Abstract P630: Nlrp3 Inflammasome Activation By Mitochondrial Dna Contributes To Oxidative Stress And Inflammation In The Vasculature Of Type 1 Diabetic Mice

Abstract

NLRP3 Inflammasome is a platform that regulates inflammatory responses by caspase-1 activation and processing of pro-IL-1β and pro-IL-18 to mature cytokines. NLRP3 is activated by several mechanisms including mitochondrial DNA (mitDNA). Circulating mitDNA is increased in diabetes, a condition associated with NLRP3 activation.
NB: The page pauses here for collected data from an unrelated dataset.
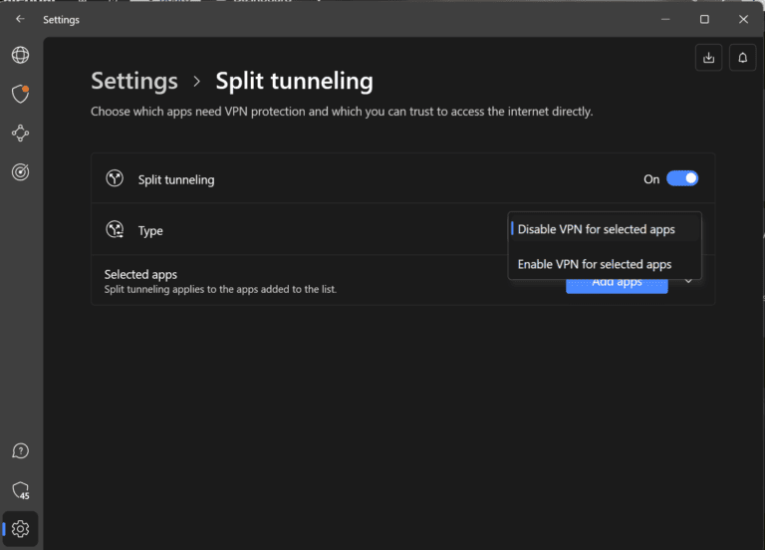Select the settings gear in sidebar
This screenshot has height=550, width=765.
[x=21, y=528]
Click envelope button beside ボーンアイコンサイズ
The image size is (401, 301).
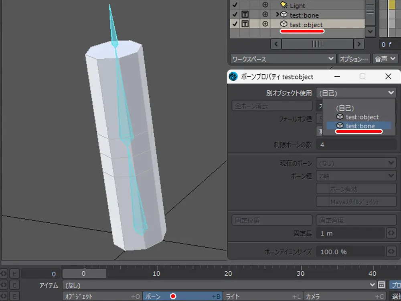pos(391,252)
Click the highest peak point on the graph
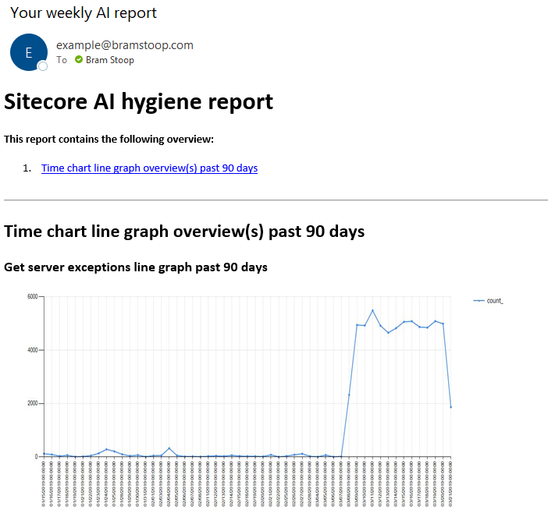Viewport: 548px width, 520px height. tap(372, 310)
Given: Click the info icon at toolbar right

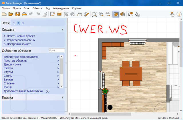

We tested the hypothesis that mitDNA release is increased in type 1 diabetes (T1D) leading to NLRP3 activation and contributing to vascular inflammatory and oxidative processes. Wild type (WT) and NLRP3-deficient (NLRP3 -/- ) mice were treated with vehicle or streptozotocin (40 mg/kg), i.p. for 5 days. Vascular reactivity was determined in mesenteric resistance arteries (MA). Cultured vascular smooth muscle cells (VSMC) were stimulated with mitDNA of T1D (dmDNA) and control (cmDNA) mice. Caspase-1 and IL-1β activation was evaluated by western blot analysis and reactive oxygen species (ROS) by fluorescence to DHE. DNA was extracted, purified and amplified by real-time-PCR. Data are presented as mean ± standard error of mean, Veh vs. T1D. NLRP3 -/- T1D mice exhibited attenuated hyperglycemia vs. WT T1D mice [mg/dL, 241.0±27.7 vs. 337.6±18.1, p<0.05]. MA from T1D mice exhibited decreased ACh-induced dilatation vs. Veh [E max , 46.6±4.0 vs . 91.5±2.8, p<0.05], which was not observed in NLRP3 -/- T1D mice. Diabetes increased vascular caspase-1 [arbitrary units (a.u.), 1.2±0.1 vs. 0.8±0.1, p<0.05)] and IL-1β activation [4.8±1.1 vs. 0.8±0.5 p <0.05], but this activation was attenuated in NLRP3 -/- T1D. T1D mice exhibited increased NLRP3 activation and mitDNA release in pancreatic cells and increased circulating mitDNA. dmDNA, but not cmDNA, increased NLRP3 activation in VSMC (i.e. activated caspase-1 and increased IL-1β levels) [a.u., 4.2±0.1 vs. 1.9±0.1; 2.3±0.1 vs. 0.7±0.1, p<0.05]. NLRP3 activation was attenuated in NLRP3 -/- VMSC, but not in WT VSMC incubated with a TLR-9 antagonist. Increased ROS generation was observed in response to dmDNA, which was prevented by a mitochondrial uncoupler. Our data show that T1D increases mitDNA release, which promotes vascular NLRP3 activation via mitochondrial superoxide production, contributing to T1D-associated vascular dysfunction. Financial Support: FAPESP, CNPq.